Even though consonants are not treated as part of the prosodic expression, they can still contribute to perception of articulation and pointedness of speech. For that reason, and also to be able to have a natural percussive counterpoint to the rhythms extracted from syllables and stress, I wanted to be able to analyse the rhythms of consonants. The first thing I did was to simply listen to the inversion of my zero frequency based syllable detector, presumably giving me all unvoiced sounds. But when listening to this I realized that I was not looking for every consonant and unvoiced sounds, rather just the percussive ones contributing to the rhythm, like plosives (p, t, k,) and fricatives (f, s, sh etc). Since some phase vocoders available today have really good transient detection I also tried listening to a vocoder’s transient output, but they seem to react on any short spike, including glottal stops usually found at vowel onsets and many other tiny transients including many voiced bursts. So instead I turned to a set of spectral descriptors known as moments. These are a set of standard mathematical measures describing the shape of a distribution, and can be applied to each timeframe of an audio spectrum analysis to get a running measure of its spectral centroid, standard deviation, skewness (spectral slope or tilt) and kurtosis (pointedness vs flatness). These have been shown to give good cues for fricatives and plosives (Forrest, Weismer, Milenkovic, & Dougall, 1988), with performance comparable to the cepstral analysis frequently used in automatic speech recognition (Bunnell, Polikoff, & McNicholas, 2004).

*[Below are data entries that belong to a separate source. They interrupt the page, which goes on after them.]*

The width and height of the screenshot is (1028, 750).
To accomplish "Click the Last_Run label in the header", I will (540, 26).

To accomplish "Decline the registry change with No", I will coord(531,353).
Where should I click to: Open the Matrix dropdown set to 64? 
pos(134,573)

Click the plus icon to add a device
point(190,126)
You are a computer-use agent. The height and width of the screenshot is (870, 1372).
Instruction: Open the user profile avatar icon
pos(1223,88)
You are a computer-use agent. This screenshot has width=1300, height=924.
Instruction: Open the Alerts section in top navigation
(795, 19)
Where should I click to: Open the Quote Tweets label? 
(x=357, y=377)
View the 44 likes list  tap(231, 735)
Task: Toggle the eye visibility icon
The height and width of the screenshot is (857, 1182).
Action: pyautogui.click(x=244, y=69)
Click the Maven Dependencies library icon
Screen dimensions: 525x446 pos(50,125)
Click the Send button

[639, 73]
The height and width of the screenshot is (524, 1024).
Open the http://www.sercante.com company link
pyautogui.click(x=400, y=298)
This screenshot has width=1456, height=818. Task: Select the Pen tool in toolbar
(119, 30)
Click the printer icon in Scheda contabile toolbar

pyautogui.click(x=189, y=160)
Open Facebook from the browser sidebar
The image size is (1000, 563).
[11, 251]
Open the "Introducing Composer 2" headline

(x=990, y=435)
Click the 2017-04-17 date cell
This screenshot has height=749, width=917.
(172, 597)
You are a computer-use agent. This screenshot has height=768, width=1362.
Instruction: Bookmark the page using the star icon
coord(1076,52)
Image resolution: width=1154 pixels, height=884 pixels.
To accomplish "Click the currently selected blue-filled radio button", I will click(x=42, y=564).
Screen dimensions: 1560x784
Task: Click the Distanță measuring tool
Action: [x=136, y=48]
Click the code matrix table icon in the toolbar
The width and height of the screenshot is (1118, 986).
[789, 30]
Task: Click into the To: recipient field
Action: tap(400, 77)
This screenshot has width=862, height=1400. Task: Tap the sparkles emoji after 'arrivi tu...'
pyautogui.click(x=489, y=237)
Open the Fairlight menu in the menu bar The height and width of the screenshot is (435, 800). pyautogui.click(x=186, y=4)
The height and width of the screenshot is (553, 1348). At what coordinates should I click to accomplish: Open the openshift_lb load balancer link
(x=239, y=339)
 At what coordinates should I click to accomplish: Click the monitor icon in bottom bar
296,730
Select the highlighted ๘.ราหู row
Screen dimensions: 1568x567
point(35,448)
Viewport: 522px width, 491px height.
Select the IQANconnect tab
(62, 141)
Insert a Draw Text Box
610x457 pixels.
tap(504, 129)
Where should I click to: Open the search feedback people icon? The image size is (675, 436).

After looking at analyses of speech using these descriptors it looked like the centroid was an obvious choice for fricatives as well as t’s and strongly articulated plosives, while the kurtosis measure seemed to give good cues to stops like p, g, and k. The second moment, deviation, turned out very similar to the centroid, and the third moment skewness turned out very much like the kurtosis, just less dynamic. As a possible cheap alternative to the centroid I compared it to the simple measure of zero crossings (how many times the audio signal crosses zero per time unit), and though it was quite similar it did not lacked some of the fast t’s, so I settled on using centroid combined with kurtosis. By finding a suitable threshold (about 800 Hz for centroid and 400 for kurtosis) I could have these two measures act as a gate for the original speech signal, resulting in a gated signal containing only stops and fricatives. This was tested with a range of different recordings of different speakers and seems to be working quote well.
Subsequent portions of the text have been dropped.